The Mallett Brothers Band’s latest album breathes new life into old backcountry ballads.
By Nick Schroeder
[dropcap letter=”T”]The Mallett Brothers Band packed their first four albums filled with crackling Americana, a mind-boggling patchwork of country, folk and rock. But the generally rowdy sextet hits quieter notes on their latest album, The fall of the pine, a ruminative collection of 19th century logging camp songs lent new melodies and arrangements. Through 10 pieces of rich instrumentation and absorbing harmonies, the Portland Malletts revitalize bygone tales of the triumphs and aspirations of working Mainers.
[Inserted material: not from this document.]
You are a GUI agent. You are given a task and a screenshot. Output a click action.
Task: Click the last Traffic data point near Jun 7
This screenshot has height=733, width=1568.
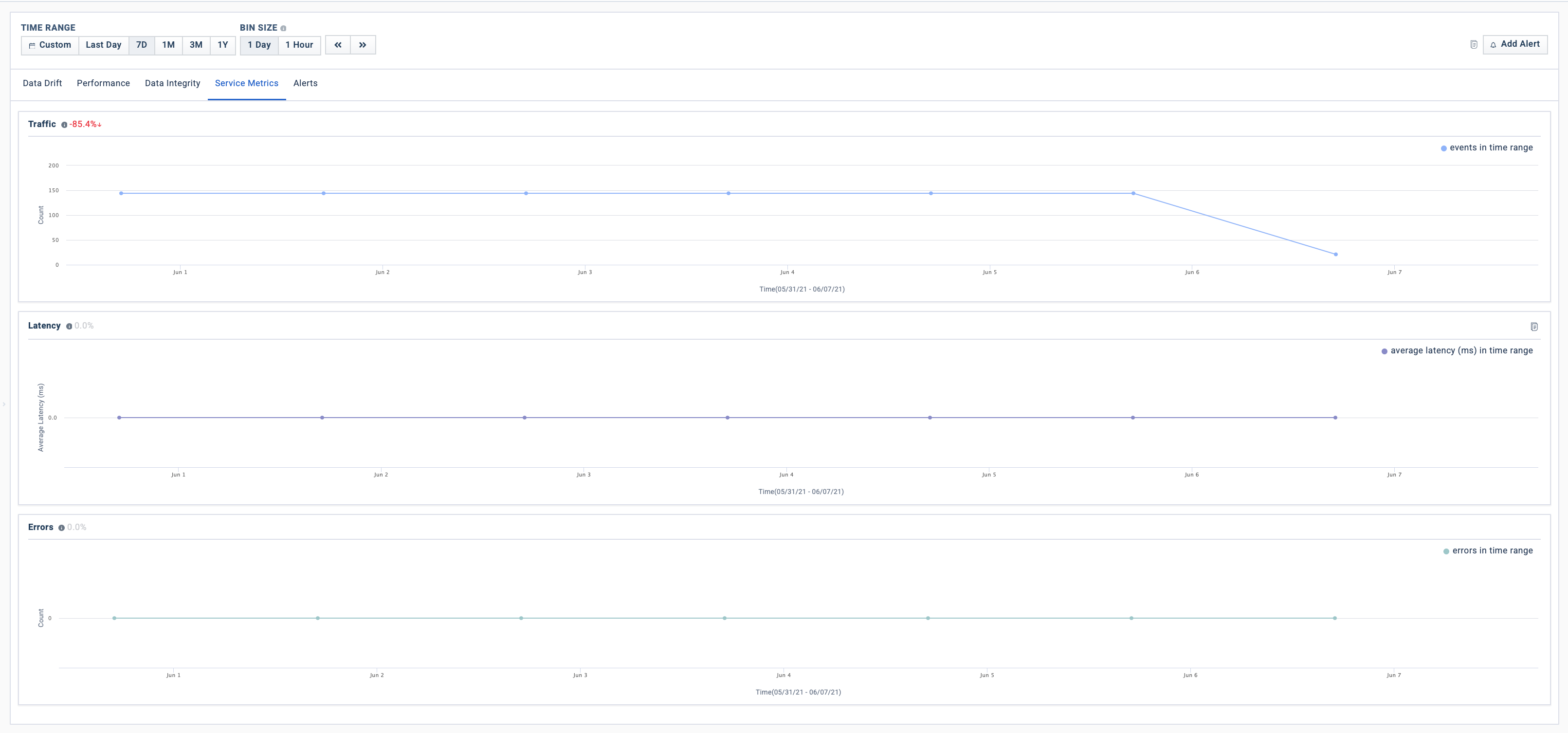click(x=1335, y=255)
For fans of state history – or fans of the Avett Brothers, Okkervil River, or even Springsteen – the Malletts record deserves serious listening.
Some 90 years ago, folklorists Fannie Hardy Eckstorm and Mary Winslow Smyth put together dozens of backwood melodies in a tome titled Le Ménestrel du Maine: folk songs and ballads of the woods and the coast, after having stubbornly traveled the state to preserve the endangered oral tradition. “Bright colors, Homeric in simplicity, here are old woods and old Yankee lumberjacks,” Eckstorm wrote in his prologue – a statement the Mallets borrow as an epigraph from their album cover notes.
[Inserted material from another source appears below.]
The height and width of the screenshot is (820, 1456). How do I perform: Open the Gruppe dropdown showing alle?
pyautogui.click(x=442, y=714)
Conductors Luke and Will Mallett first found an old copy of The minstrel of Maine with their parents. “We thought this would be a fun, quick little project to perform a handful of songs,” Will says. But the brothers liked it so much that they decided to involve the whole group. “We’re approaching this more as a history and art project,” says Will. “If that convinces one or two young or old to immerse themselves in historic Maine music, we feel like we’ve achieved our goal.”
On the album, the band members dig, hammer and work their way through these historic numbers and unearth a lot of authenticity and courage in the process. For a Portland boy group, some of whom have spent time in hip-hop and metal bands, their North Woods twang has never sounded so serious or believable as when they treat these songs with respect. workers. The results are both fresh and timeless. The title track comes closest to Mallett’s signature sound – a rousing jamboree that would set any tavern on fire – while ballads like “Lake Chemo” showcase the band’s ability to spin restrained melodies. Throughout, Will Mallett’s alluring delivery seems to weigh the sentiment behind every word.
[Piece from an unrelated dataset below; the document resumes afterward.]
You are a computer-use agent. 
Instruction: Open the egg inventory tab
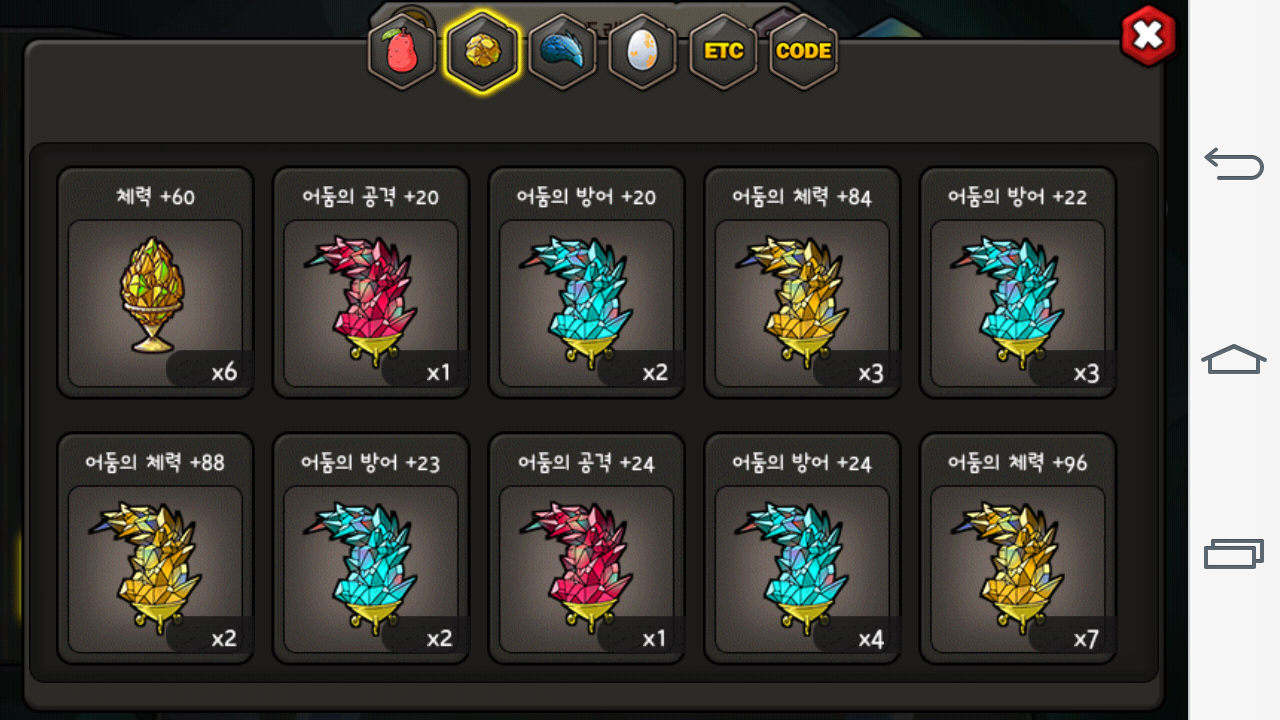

Violinist Andrew Martelle said the group intended to portray the Maine lumberjack as “the North Woods equivalent of the cowboy”: a hardy outsider with a flair for philosophy and an ability for complex lyricism, as in “The Logger’s Boast”: “When the white frost gilds the valleys, the cold freezes the flow; / When many men have nothing to do but earn bread for their families; / When the swollen streams are frozen and the hills are covered in snow, / O! we will go through the wild woods, and we will go to the logging.
This song becomes the centerpiece of the record, with Will and Luke’s old man – acclaimed singer-songwriter David Mallett – contributing vocals. Elder Mallett’s altered and resonant voice has the effect of looping The fall of the pine in the continuum of Maine’s folklore heritage, as if the album floated from one river town to another, over time.